#### WHAT NEEDS TO BE DONE
Transcribe the records word for word, beginning with the first line and ending with the line that contains "Show only two-star"; include nothing else.

•••

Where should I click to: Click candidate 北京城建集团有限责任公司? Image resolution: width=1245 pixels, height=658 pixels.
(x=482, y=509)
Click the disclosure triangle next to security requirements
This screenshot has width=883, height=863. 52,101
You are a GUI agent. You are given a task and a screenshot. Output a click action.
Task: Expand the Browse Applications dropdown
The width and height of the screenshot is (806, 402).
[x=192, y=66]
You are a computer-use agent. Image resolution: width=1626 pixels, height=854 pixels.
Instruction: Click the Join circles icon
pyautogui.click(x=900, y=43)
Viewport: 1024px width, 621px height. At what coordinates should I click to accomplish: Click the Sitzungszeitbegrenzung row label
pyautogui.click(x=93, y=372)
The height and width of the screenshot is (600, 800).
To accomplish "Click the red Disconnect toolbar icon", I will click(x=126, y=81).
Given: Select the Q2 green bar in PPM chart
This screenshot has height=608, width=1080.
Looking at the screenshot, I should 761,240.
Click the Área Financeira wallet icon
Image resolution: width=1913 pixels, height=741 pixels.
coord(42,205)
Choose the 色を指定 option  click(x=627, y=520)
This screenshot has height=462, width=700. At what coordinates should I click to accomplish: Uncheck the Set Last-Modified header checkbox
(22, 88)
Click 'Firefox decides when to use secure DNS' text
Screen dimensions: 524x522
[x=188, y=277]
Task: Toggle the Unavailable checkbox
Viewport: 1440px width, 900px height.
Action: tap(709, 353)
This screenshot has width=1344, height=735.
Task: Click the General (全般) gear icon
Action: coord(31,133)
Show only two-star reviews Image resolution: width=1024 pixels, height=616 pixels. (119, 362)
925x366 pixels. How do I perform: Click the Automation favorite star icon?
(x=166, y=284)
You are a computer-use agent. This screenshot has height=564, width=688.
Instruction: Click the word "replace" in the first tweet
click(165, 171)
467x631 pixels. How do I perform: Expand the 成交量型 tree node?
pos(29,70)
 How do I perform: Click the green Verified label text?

•••

#### TASK RESPONSE
Where should I click to: Click candidate 北京城建集团有限责任公司? Image resolution: width=1245 pixels, height=658 pixels.
(x=482, y=509)
Click the disclosure triangle next to security requirements
This screenshot has width=883, height=863. 52,101
You are a GUI agent. You are given a task and a screenshot. Output a click action.
Task: Expand the Browse Applications dropdown
The width and height of the screenshot is (806, 402).
[x=192, y=66]
You are a computer-use agent. Image resolution: width=1626 pixels, height=854 pixels.
Instruction: Click the Join circles icon
pyautogui.click(x=900, y=43)
Viewport: 1024px width, 621px height. At what coordinates should I click to accomplish: Click the Sitzungszeitbegrenzung row label
pyautogui.click(x=93, y=372)
The height and width of the screenshot is (600, 800).
To accomplish "Click the red Disconnect toolbar icon", I will click(x=126, y=81).
Given: Select the Q2 green bar in PPM chart
This screenshot has height=608, width=1080.
Looking at the screenshot, I should 761,240.
Click the Área Financeira wallet icon
Image resolution: width=1913 pixels, height=741 pixels.
coord(42,205)
Choose the 色を指定 option  click(x=627, y=520)
This screenshot has height=462, width=700. At what coordinates should I click to accomplish: Uncheck the Set Last-Modified header checkbox
(22, 88)
Click 'Firefox decides when to use secure DNS' text
Screen dimensions: 524x522
[x=188, y=277]
Task: Toggle the Unavailable checkbox
Viewport: 1440px width, 900px height.
Action: tap(709, 353)
This screenshot has width=1344, height=735.
Task: Click the General (全般) gear icon
Action: coord(31,133)
Show only two-star reviews Image resolution: width=1024 pixels, height=616 pixels. (119, 362)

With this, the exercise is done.